The next time I looked behind there was a great big Iron Cross on a 109 and I knew instantly that I had one right behind me, so I rammed the stick hard fully forward and hard over to the left, and I just about started to move downwards when there was a huge bang and I’d been hit. The shell went into the engine and glycol streamed back and I was way out over the sea. I thought, my God if I catch fire, which mostly you did; fortunately I didn’t, and I got into a huge spiral going down and eventually looked back and could see I wasn’t being followed, so straightened up. I couldn’t make out which coast I could see in the distance was England, so I thought, well, there’s nothing for it, the next coast that comes round I’m going towards that – if it happens to be France, well, I’m a prisoner and that’s it. As it so happened it turned out I was east of Dover – I recognised it and it was pure luck. The reason why I had to do this was because the compass was spinning and I couldn’t see the sun to get a bearing of which way to fly, north or south. Anyway I was lucky, it was England, and I glided in and I realised I was east of Dover – we’d taken off from Hawkinge near Dover. I glided back and was going to do a wheels-up landing, but then I suddenly realised I had plenty of height and was quite all right, so selected wheels down and blew them down and locked them. I hadn’t time to pump them down so used the emergency air bottle and landed and taxied in. I went down after I’d turned and taxied and just swung off the grass field – it was a grass field, had no runways – and climbed out of the aircraft and went to Air Traffic Control to go and report in, which I did. Walked back and then eventually I met the CO, who came up and said, “I’ve been looking for you, I’ve been searching for you down in the water. Number Three went down in flames.”

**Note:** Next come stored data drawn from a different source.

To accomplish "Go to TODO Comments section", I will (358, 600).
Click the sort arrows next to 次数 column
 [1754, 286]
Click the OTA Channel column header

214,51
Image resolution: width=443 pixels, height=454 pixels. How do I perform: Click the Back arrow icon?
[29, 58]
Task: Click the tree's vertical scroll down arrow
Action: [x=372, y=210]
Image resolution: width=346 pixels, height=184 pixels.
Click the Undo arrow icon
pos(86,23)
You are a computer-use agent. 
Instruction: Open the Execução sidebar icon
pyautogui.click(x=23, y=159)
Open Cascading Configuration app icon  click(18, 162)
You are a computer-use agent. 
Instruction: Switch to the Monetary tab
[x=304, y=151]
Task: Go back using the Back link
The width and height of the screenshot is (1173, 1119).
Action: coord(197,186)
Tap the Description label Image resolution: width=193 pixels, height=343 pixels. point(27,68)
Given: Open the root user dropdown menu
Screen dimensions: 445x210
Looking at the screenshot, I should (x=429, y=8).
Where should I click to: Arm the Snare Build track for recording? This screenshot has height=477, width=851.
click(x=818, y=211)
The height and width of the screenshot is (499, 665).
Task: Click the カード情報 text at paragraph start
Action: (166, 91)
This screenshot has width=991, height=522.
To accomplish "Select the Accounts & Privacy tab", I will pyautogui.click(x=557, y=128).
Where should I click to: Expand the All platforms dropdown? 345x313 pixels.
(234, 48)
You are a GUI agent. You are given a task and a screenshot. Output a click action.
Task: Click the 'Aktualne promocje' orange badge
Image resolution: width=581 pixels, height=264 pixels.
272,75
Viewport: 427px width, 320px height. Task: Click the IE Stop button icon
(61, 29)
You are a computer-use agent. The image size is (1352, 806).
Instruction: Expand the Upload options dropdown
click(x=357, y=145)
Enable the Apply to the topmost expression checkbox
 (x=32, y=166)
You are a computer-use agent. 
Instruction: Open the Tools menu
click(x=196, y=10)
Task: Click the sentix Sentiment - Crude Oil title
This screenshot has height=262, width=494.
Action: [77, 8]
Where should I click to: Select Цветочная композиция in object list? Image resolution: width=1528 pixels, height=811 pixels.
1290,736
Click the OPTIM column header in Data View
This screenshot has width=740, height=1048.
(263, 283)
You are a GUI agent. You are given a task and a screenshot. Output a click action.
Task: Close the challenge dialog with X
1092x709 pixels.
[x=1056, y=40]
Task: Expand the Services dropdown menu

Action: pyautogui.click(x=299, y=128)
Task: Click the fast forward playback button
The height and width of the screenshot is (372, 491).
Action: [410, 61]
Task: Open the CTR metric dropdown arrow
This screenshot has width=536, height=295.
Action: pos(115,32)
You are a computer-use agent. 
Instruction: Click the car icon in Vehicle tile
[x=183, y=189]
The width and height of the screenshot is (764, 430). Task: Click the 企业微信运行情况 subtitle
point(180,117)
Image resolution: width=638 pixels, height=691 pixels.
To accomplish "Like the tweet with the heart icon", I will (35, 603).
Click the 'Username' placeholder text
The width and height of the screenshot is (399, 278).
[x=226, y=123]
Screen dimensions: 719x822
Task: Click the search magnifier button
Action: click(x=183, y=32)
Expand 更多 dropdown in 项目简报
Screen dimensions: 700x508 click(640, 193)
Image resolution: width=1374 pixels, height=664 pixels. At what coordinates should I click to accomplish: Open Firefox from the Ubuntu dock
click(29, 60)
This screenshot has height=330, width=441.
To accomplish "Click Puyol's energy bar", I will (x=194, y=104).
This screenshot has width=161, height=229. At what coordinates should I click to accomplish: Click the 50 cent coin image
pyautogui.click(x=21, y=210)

That was that, so we went back and had a look at my aeroplane and he said, “Well, we’ll have to wait here and I’ll get somebody to come and pick you up and bring you back to Biggin Hill,” which is where we were stationed then. Eventually a Blenheim came and I went off, had a look at my aircraft on the ground – which you’ll probably be interested to know is AB910, which is flying today and is preserved by the Battle of Britain Memorial Society.
So we had interesting times there, scrambles and stuff like that, and the most scrambles – take-offs to go and meet incoming enemy – was seven in one day. Then you get a bit tired after a while, even if you are only 20. You didn’t know anything else, there wasn’t anything to compare it with, so it was a way of life, it was just accepted and that’s all there was to it. There was no sort of bravery or stuff like this or stiff upper lip and that stuff – that was the way it was. It was a learning period and a fairly steep learning curve because if you didn’t, you didn’t live and that was quite simple. You didn’t realise, of course, it was that sort of thing, because as I say, and I can’t emphasise enough, if you’d never experienced anything like it before you just carry on. People come and go and that’s it. My first Squadron, which was 610, we lost a lot of people in fairly quick time; they were all experienced flyers, they were Royal Auxiliary Air Force characters, having been flying in their spare time for some years.
When, at last, we were pulled out of that scene, and as the casualties came in, I went to join 222 at Hornchurch.